He had a passion for Torah and for teaching by example

With the death last week in Toronto of Rabbi Dr. W. Gunther Plaut, the North American Jewish community has lost one of its G’dolei Hador, an intellectual and spiritual giant, a brilliant and unparalleled scholar. The New York Times referred to him as “one of the most prominent rabbis in the world.” It was not an exaggeration.

Born in Germany in 1912, Plaut was a graduate of the Universities of Heidelberg and Berlin, earning LLB and Doctor of Laws degrees. He fled from Adolf Hitler’s Germany to the United States in 1935, and entered the Hebrew Union College in Cincinnati, where he was ordained in 1939.

He served as a U.S. Army chaplain with the 104th Infantry in Germany during World War II, and was present at the capture of the first Nazi concentration camp. He received a Bronze Star.

After serving in congregations in Chicago and St. Paul, Plaut was elected senior rabbi of Holy Blossom Temple in Toronto, where he served until 1978 when he was appointed its senior scholar.

Collected data:
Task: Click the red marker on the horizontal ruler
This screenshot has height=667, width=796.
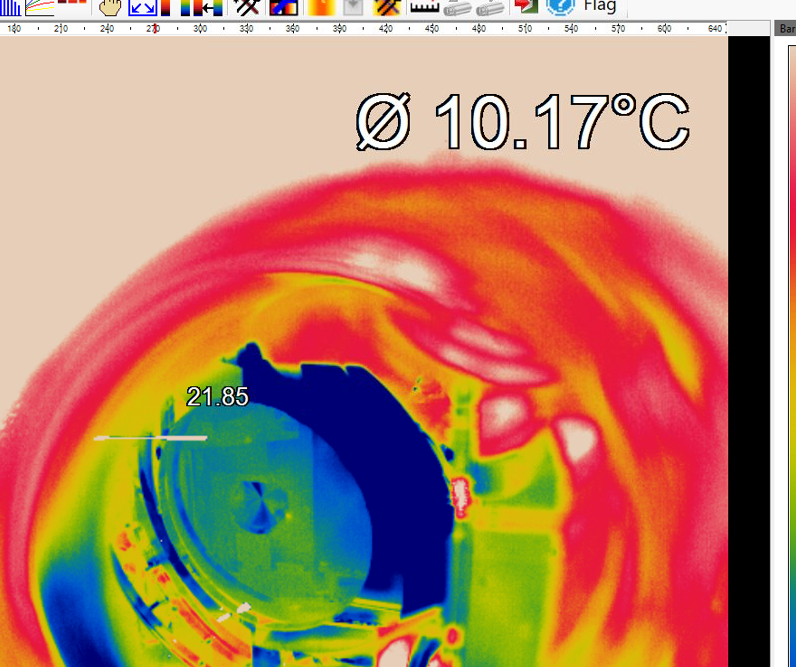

Brief: Continue the tribute to Rabbi W. Gunther Plaut, picking up right after its final sentence.

Exercise answer:
As an uncompromising enemy of all forms of racism, he was the founder of Toronto’s Urban Alliance for Race Relations,. and over the years served as vice chairman of the Ontario Human Rights Commission, among other civil rights organizations and agencies.

As a leader in the Jewish and larger community, he served as president of the Canadian Jewish Congress, and the Toronto Committee on Community, Race, and Ethnic Relations. He served as a one-person federal commission to redraft Canada’s refugee legislation. He chaired the Toronto Jewish Appeal for a time. He received the Order of Canada, the highest award given by the Canadian government.

He also served as president of the Central Conference of American Rabbis, and as a member of the Board of Governors of his alma mater, the Hebrew Union College-Jewish Institute of Religion, which honored him with the honorary degrees of Doctor of Divinity and Doctor of Humane Letters.

As a scholar, he published more than two dozen books on theology, philosophy, and history, as well as several works of fiction. His most well-known and major scholarly contribution was as editor and primary author of “The Torah: A Modern Commentary,” the first liberal commentary on the Torah, published initially in 1981. In this field, he was a pioneer, opening the doors of multiple contemporary interpretations of our sacred Jewish texts.

In his nonpublic life, Plaut was a mentor to younger rabbis who sought out his counsel and found in him an attentive listener who guided with understanding and sensitivity.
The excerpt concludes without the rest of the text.